## Exercise aim
Convert the lines from the one containing "Amershim station marker?" through the one containing "click(x=165, y=248)" into a JSON list of strings. Give one string per line and leave out blank lines.

## Raw records

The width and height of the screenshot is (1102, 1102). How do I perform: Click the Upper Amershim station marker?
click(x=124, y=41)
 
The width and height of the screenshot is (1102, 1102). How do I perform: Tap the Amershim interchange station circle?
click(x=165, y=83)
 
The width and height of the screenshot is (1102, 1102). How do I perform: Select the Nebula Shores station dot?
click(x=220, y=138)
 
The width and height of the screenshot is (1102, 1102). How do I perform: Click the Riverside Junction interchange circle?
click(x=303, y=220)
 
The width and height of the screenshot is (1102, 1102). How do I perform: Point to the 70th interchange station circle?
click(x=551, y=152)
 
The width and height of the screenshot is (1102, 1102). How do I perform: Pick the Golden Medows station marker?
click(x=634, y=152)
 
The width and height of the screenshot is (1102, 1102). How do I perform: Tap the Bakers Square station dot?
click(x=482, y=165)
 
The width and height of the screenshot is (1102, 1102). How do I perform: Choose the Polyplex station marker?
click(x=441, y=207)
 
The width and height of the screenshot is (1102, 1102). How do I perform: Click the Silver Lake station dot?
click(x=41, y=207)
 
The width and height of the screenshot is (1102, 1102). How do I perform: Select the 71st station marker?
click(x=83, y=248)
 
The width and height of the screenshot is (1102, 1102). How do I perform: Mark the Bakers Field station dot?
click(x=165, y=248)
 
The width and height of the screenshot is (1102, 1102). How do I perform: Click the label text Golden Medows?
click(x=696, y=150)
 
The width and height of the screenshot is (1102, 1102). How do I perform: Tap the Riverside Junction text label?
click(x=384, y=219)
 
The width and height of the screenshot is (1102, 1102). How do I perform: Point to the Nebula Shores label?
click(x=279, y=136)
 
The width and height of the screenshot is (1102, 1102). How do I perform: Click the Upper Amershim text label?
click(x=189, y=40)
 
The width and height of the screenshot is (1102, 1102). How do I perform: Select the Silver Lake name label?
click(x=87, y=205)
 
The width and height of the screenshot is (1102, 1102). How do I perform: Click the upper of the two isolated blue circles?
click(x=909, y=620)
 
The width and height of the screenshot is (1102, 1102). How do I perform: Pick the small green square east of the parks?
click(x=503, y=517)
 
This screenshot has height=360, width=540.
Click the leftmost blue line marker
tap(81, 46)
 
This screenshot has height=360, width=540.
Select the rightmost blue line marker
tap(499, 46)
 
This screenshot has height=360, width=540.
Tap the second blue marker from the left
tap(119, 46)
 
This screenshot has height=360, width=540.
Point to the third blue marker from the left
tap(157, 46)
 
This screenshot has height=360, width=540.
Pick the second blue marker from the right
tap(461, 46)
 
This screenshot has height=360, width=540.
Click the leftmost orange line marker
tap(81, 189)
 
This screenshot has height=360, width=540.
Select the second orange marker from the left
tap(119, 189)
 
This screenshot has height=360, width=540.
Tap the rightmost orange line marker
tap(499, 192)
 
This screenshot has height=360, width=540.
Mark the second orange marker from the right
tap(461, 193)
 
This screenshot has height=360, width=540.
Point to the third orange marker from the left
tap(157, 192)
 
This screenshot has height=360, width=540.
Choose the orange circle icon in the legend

==

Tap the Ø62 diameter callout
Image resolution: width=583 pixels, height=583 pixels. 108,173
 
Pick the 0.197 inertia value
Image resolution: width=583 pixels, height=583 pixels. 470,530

## Expected answer
[
  "The width and height of the screenshot is (1102, 1102). How do I perform: Click the Upper Amershim station marker?",
  "click(x=124, y=41)",
  "The width and height of the screenshot is (1102, 1102). How do I perform: Tap the Amershim interchange station circle?",
  "click(x=165, y=83)",
  "The width and height of the screenshot is (1102, 1102). How do I perform: Select the Nebula Shores station dot?",
  "click(x=220, y=138)",
  "The width and height of the screenshot is (1102, 1102). How do I perform: Click the Riverside Junction interchange circle?",
  "click(x=303, y=220)",
  "The width and height of the screenshot is (1102, 1102). How do I perform: Point to the 70th interchange station circle?",
  "click(x=551, y=152)",
  "The width and height of the screenshot is (1102, 1102). How do I perform: Pick the Golden Medows station marker?",
  "click(x=634, y=152)",
  "The width and height of the screenshot is (1102, 1102). How do I perform: Tap the Bakers Square station dot?",
  "click(x=482, y=165)",
  "The width and height of the screenshot is (1102, 1102). How do I perform: Choose the Polyplex station marker?",
  "click(x=441, y=207)",
  "The width and height of the screenshot is (1102, 1102). How do I perform: Click the Silver Lake station dot?",
  "click(x=41, y=207)",
  "The width and height of the screenshot is (1102, 1102). How do I perform: Select the 71st station marker?",
  "click(x=83, y=248)",
  "The width and height of the screenshot is (1102, 1102). How do I perform: Mark the Bakers Field station dot?",
  "click(x=165, y=248)"
]